■ **What you will do**:
[A] Reproduce word for word the passage of the post on surviving while Dad is out of town, from "The procrastinator in" up to and including "over do it.".
[B] In the post on surviving while Dad is out of town, how many minutes to yourself could getting up earlier than usual give you?
[C] For each statement, answer yes or no according to the post on surviving while Dad is out of town, and quote the words that settle it: (i) Zane finishes making dinner when he gets home. (ii) The writer suggests checking local libraries for special activities. (iii) The writer enjoys the planning tip.

■ **Supplied text**:
================================

Surviving On Your Own: When Dad Is Outta Town
There are days where I am literally counting down the seconds until Madi’s dad walks through the front door. These are the days where there is non stop fussing, no chores have been done, and dinner is half made. I’m so grateful when Zane walks through the door, scoops Madi into his arms and makes her laugh. He gives me a chance to collect myself, finish up dinner, and I’m granted a half hour of peace.
So when he tells me things like, “I have to go out of town for two weeks for work,” my heart literally stops and my anxiety kicks into over drive. How in the world would I be able to manage without him giving me a break? Would Madi be happy staring at my face and hearing only my voice for two whole weeks?
Thankfully, this trip is now in the past and we’ve survived! I’ve stopped to reflect on what went well and what didn’t go so well and I’ve come up with a few tips to share with you!
Plan, plan, plan!
The procrastinator in me loathes this tip but, planning is key! Plan what every day is going to look like. Since you’ll be on your own you have the option of getting up earlier than usual to have 15-20 minutes to yourself. Or maybe you can find a drop in daycare to take the kiddo(s) to in the middle of the week so you can have some self care. Check out your local libraries to see if they have any special activities you can attend, or contact some friends to join you at a splash pad, restaurant, or park. Make sure you also plan for time to unwind at home so that you don’t over do it.

================================

■ **Provided material**:
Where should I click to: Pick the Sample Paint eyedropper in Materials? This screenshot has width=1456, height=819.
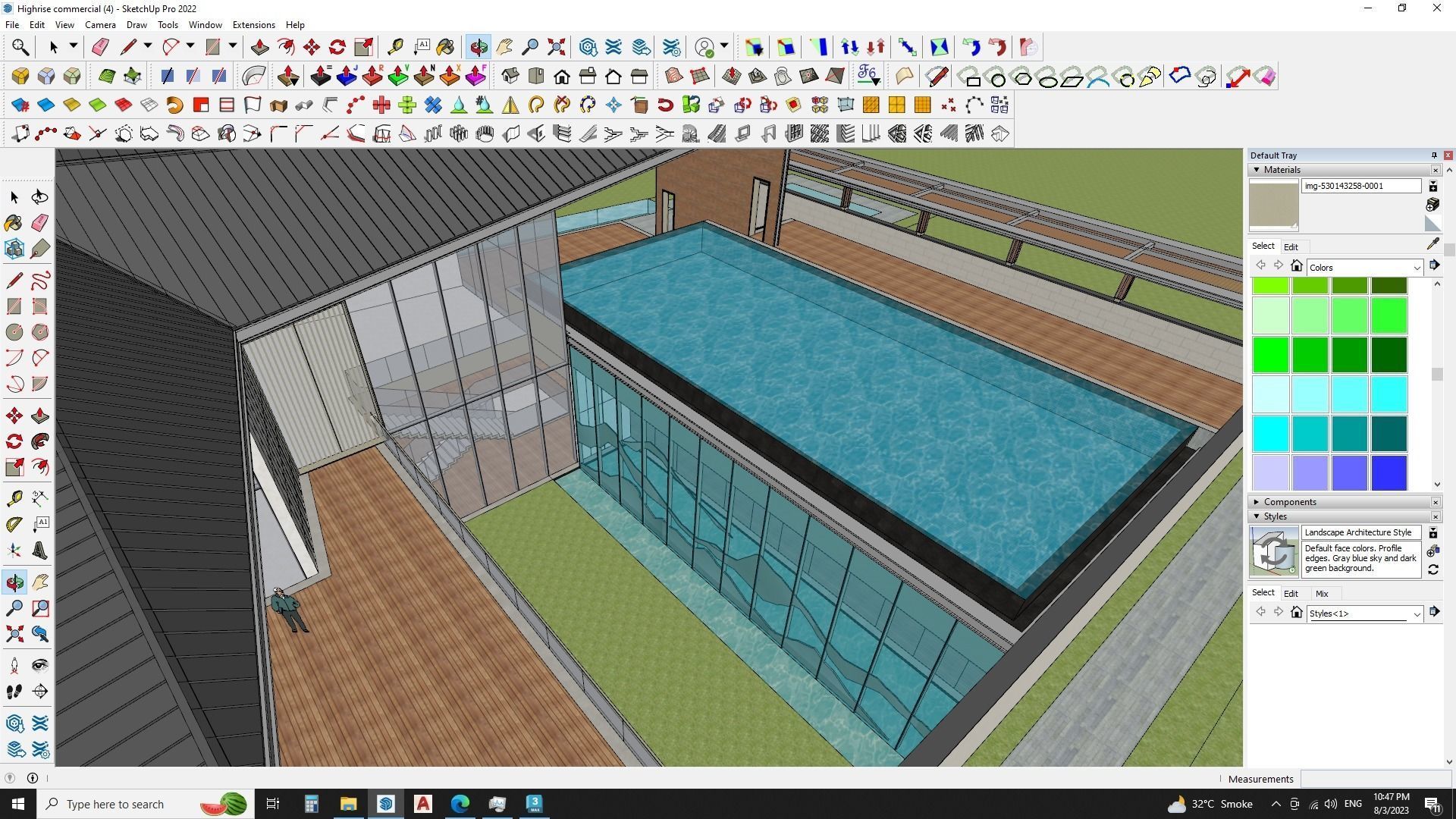[1432, 244]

================================

■ **Task-by-task outputs**:
[A]
The procrastinator in me loathes this tip but, planning is key! Plan what every day is going to look like. Since you’ll be on your own you have the option of getting up earlier than usual to have 15-20 minutes to yourself. Or maybe you can find a drop in daycare to take the kiddo(s) to in the middle of the week so you can have some self care. Check out your local libraries to see if they have any special activities you can attend, or contact some friends to join you at a splash pad, restaurant, or park. Make sure you also plan for time to unwind at home so that you don’t over do it.

[B] 15-20 minutes.

[C]
(i) No: "He gives me a chance to collect myself, finish up dinner"
(ii) Yes: "Check out your local libraries to see if they have any special activities you can attend"
(iii) No: "The procrastinator in me loathes this tip"